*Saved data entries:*

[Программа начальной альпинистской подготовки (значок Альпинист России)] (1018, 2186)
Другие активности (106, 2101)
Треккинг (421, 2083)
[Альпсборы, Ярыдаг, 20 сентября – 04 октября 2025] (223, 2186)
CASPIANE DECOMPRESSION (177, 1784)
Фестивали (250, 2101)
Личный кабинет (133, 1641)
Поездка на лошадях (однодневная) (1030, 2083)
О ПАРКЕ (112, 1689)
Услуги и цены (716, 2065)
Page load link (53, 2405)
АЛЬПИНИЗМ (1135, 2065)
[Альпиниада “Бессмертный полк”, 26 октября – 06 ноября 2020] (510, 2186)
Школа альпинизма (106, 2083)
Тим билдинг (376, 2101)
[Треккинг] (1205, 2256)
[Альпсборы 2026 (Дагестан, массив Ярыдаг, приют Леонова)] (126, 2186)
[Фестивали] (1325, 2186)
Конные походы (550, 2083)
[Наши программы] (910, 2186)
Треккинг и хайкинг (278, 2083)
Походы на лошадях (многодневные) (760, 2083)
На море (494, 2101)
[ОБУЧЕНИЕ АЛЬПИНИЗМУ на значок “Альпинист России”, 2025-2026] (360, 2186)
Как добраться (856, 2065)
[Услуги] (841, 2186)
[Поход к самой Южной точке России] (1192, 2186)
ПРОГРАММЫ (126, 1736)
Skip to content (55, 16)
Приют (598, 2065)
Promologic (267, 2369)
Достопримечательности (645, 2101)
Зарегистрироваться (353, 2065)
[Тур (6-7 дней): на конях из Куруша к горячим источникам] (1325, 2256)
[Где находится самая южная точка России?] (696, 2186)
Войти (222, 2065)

*INSTRUCTIONS TO FOLLOW:*
Each record above must be given again exactly as written.

*SOLUTION TO THE EXERCISE:*
[Программа начальной альпинистской подготовки (значок Альпинист России)] (1018, 2186)
Другие активности (106, 2101)
Треккинг (421, 2083)
[Альпсборы, Ярыдаг, 20 сентября – 04 октября 2025] (223, 2186)
CASPIANE DECOMPRESSION (177, 1784)
Фестивали (250, 2101)
Личный кабинет (133, 1641)
Поездка на лошадях (однодневная) (1030, 2083)
О ПАРКЕ (112, 1689)
Услуги и цены (716, 2065)
Page load link (53, 2405)
АЛЬПИНИЗМ (1135, 2065)
[Альпиниада “Бессмертный полк”, 26 октября – 06 ноября 2020] (510, 2186)
Школа альпинизма (106, 2083)
Тим билдинг (376, 2101)
[Треккинг] (1205, 2256)
[Альпсборы 2026 (Дагестан, массив Ярыдаг, приют Леонова)] (126, 2186)
[Фестивали] (1325, 2186)
Конные походы (550, 2083)
[Наши программы] (910, 2186)
Треккинг и хайкинг (278, 2083)
Походы на лошадях (многодневные) (760, 2083)
На море (494, 2101)
[ОБУЧЕНИЕ АЛЬПИНИЗМУ на значок “Альпинист России”, 2025-2026] (360, 2186)
Как добраться (856, 2065)
[Услуги] (841, 2186)
[Поход к самой Южной точке России] (1192, 2186)
ПРОГРАММЫ (126, 1736)
Skip to content (55, 16)
Приют (598, 2065)
Promologic (267, 2369)
Достопримечательности (645, 2101)
Зарегистрироваться (353, 2065)
[Тур (6-7 дней): на конях из Куруша к горячим источникам] (1325, 2256)
[Где находится самая южная точка России?] (696, 2186)
Войти (222, 2065)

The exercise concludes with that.